Hingga permainan lagu berubah. Membuat mereka semakin tenggelam di setiap gerakan. Sesekali pemuda itu membiarkan kekasihnya untuk berputar.

“Arga. Thank you for this amazing day.” Arga menggesekkan hidungnya yang mancung ke hidung milik Echa dan terkekeh.


“Aslian lo berdua kudu jadi couple of the year. Kece banget gila.” Rani berucap sembari mengacungkan kedua ibu jarinya.

Acara telah usai setengah jam yang lalu dan kini mereka tengah berada di lift menuju lobby hotel untuk pulang ke rumah mereka masing-masing.

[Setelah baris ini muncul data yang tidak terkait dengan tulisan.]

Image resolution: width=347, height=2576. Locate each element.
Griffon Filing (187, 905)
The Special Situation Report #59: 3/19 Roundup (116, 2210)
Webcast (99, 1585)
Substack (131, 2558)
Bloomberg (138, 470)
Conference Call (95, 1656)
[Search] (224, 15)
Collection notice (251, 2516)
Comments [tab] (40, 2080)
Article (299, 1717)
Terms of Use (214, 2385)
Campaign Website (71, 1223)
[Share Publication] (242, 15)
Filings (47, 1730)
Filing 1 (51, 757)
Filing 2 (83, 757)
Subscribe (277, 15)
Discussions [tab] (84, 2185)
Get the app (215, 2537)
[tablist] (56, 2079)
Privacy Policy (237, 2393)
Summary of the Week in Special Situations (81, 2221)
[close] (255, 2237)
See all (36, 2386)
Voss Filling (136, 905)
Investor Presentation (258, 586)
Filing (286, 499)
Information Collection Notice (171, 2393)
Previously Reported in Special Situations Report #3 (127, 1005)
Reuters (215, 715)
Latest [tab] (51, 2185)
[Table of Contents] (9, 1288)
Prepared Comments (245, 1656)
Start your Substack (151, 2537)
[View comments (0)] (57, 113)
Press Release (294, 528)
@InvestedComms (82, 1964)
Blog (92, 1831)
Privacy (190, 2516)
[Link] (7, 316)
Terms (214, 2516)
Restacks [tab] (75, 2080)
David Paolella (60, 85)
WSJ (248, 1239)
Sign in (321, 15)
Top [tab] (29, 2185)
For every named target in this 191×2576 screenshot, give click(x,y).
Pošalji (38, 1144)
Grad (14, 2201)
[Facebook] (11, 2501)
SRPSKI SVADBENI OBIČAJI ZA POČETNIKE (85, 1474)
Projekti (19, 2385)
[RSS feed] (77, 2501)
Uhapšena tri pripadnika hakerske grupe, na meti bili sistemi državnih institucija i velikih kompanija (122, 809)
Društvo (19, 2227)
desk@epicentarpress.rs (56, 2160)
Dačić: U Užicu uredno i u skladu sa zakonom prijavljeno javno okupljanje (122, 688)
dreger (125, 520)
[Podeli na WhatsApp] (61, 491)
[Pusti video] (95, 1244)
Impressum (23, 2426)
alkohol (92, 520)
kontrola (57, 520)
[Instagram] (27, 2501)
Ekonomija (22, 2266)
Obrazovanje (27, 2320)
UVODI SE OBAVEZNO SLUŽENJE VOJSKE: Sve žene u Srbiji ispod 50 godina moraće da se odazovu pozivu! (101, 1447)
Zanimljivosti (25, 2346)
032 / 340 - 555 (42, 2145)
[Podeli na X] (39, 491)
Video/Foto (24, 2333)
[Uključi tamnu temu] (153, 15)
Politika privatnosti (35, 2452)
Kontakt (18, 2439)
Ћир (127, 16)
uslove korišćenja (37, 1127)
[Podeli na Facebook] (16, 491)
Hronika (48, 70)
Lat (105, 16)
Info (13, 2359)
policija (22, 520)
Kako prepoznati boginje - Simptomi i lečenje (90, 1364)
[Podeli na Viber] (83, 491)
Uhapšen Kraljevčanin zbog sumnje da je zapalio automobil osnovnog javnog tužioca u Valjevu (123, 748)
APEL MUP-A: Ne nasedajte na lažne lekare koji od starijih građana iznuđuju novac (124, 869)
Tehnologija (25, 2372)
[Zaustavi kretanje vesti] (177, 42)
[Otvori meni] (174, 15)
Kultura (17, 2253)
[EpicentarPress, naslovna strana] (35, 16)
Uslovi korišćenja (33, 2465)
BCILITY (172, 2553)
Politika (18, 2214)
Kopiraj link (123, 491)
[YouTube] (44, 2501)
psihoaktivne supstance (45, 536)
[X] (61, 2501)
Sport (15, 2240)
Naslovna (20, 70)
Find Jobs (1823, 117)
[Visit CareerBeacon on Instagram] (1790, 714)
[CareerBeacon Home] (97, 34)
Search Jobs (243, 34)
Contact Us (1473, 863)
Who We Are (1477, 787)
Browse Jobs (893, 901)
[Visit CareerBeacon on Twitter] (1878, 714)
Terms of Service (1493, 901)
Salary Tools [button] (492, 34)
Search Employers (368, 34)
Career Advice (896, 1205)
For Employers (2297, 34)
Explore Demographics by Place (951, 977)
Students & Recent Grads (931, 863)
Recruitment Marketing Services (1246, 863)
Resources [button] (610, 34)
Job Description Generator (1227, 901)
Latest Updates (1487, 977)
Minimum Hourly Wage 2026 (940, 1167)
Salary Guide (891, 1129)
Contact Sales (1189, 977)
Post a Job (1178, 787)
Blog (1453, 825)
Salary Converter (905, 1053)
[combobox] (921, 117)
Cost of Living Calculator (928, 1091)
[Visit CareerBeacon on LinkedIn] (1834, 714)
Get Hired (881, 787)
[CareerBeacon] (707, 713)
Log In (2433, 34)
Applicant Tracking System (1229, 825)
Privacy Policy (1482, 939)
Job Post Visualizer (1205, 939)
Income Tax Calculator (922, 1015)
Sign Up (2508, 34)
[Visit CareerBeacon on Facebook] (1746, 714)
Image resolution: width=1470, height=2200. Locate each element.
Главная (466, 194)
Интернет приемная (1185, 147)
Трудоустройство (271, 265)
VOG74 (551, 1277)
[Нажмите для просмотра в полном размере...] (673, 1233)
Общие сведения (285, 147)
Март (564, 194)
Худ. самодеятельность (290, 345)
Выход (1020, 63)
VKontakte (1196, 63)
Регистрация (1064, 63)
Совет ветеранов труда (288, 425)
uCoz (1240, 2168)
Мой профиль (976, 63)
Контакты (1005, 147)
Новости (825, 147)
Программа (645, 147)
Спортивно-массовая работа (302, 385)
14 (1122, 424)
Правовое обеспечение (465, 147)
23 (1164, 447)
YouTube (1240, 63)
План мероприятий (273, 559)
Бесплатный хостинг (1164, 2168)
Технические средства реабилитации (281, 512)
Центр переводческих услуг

“Kalian balik bareng?” tanya Hendrian yang tak lepas dari kekasihnya dan dijawah dengan anggukan dari mereka.

“Iya, mau ke kantor nyokap bentar. Ngambil tasnya Echa. Nanti kalau mau nongkrong chat aja.” Echa langsung menyikut perut Arga dan membuat pemuda itu mengaduh.

“Oke deh.” Hendrian berjalan keluar. Mungkin pemuda itu hendak menghabiskan malam ulang tahunnya untuk bermanja-manja dengan sang kekasih.

“Kamu jangan main dulu. Istirahat. Kamu bawa obat gak? Kita cari makan. Kamu belum makan kan?” Echa menatap Arga dengan tatapan khawatir.

“Aku lupa bawa. Ya sudah kita makan aja ya.” “Mampir apotik dulu. Kamu harus beli obat maag kamu.” “Iya bawel,” ujar Arga sembari menjepit hidung kekasihnya itu dengan jemarinya.